I'm using the latest fully-upgraded Kali Linux release.


Solution

  • It no longer works like that. The 64-bit Linux executables that you're likely using are position-independent and they're loaded into memory at an arbitrary address. In that case ELF file does not contain any fixed base address.

    While you could make a position-dependent executable as instructed by Marco Bonelli it is not how things work for arbitrary executables on modern 64-bit linuxen, so it is more worthwhile to learn to do this with position-independent ones, but it is a bit trickier.

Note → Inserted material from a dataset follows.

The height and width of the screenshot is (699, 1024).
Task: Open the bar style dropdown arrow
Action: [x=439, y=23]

    This worked for me to print ELF i.e. the elf header magic, and the interpreter string. This is dirty in that it probably only works for a small executable anyway.

    #include <stdio.h>
    #include <stdlib.h>
    #include <inttypes.h>
    
    int main(){
        // convert main to uintptr_t
        uintptr_t main_addr = (uintptr_t)main;
    
        // clear bottom 12 bits so that it points to the beginning of page
        main_addr &= ~0xFFFLLU;
    
        // subtract one page so that we're in the elf headers...
        main_addr -= 0x1000;
    
        // elf magic
        puts((char *)main_addr);
    
        // interpreter string, offset from hexdump!
        puts((char *)main_addr + 0x318);
    }
    

    There is another trick to find the beginning of the ELF executable in memory: the so-called auxiliary vector and getauxval:

    The getauxval() function retrieves values from the auxiliary vector, a mechanism that the kernel's ELF binary loader uses to pass certain information to user space when a program is executed.

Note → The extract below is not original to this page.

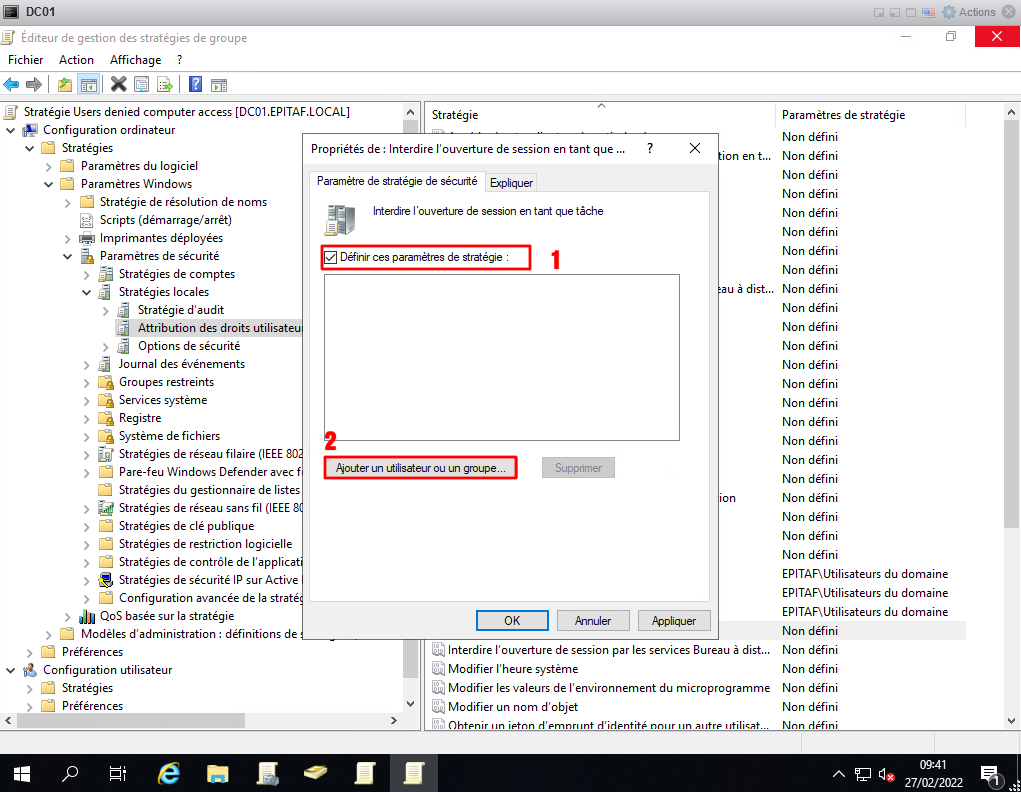Uncheck 'Définir ces paramètres de stratégie'

[x=330, y=257]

    The location of the ELF program headers in memory will be

    #include <sys/auxv.h>
    char *program_headers = (char*)getauxval(AT_PHDR);
    

    The actual ELF header is 64 bytes long, and the program headers start at byte 64 so if you subtract 64 from this you will get a pointer to the magic string again, therefore our code can be simplified to

    #include <stdio.h>
    #include <inttypes.h>
    #include <sys/auxv.h>
    
    
    int main(){
        char *elf_header = (char *)getauxval(AT_PHDR) - 0x40;
        puts(elf_header + 0x318); // or whatever the offset was in your executable
    }
    

    And finally, an executable that figures out the interpreter position from the ELF headers alone, provided that you've got a 64-bit ELF, magic numbers from Wikipedia...

    #include <stdio.h>
    #include <inttypes.h>
    #include <sys/auxv.h>
    
    
    int main() {
        // get pointer to the first program header
        char *ph = (char *)getauxval(AT_PHDR);
    
        // elf header at this position
        char *elfh = ph - 0x40;
    
        // segment type 0x3 is the interpreter;
        // program header item length 0x38 in 64-bit executables
        while (*(uint32_t *)ph != 3) ph += 0x38;
    
        // the offset is 64 bits at 0x8 from the beginning of the 
        // executable
        uint64_t offset = *(uint64_t *)(ph + 0x8);
    
        // print the interpreter path...
        puts(elfh + offset);
    }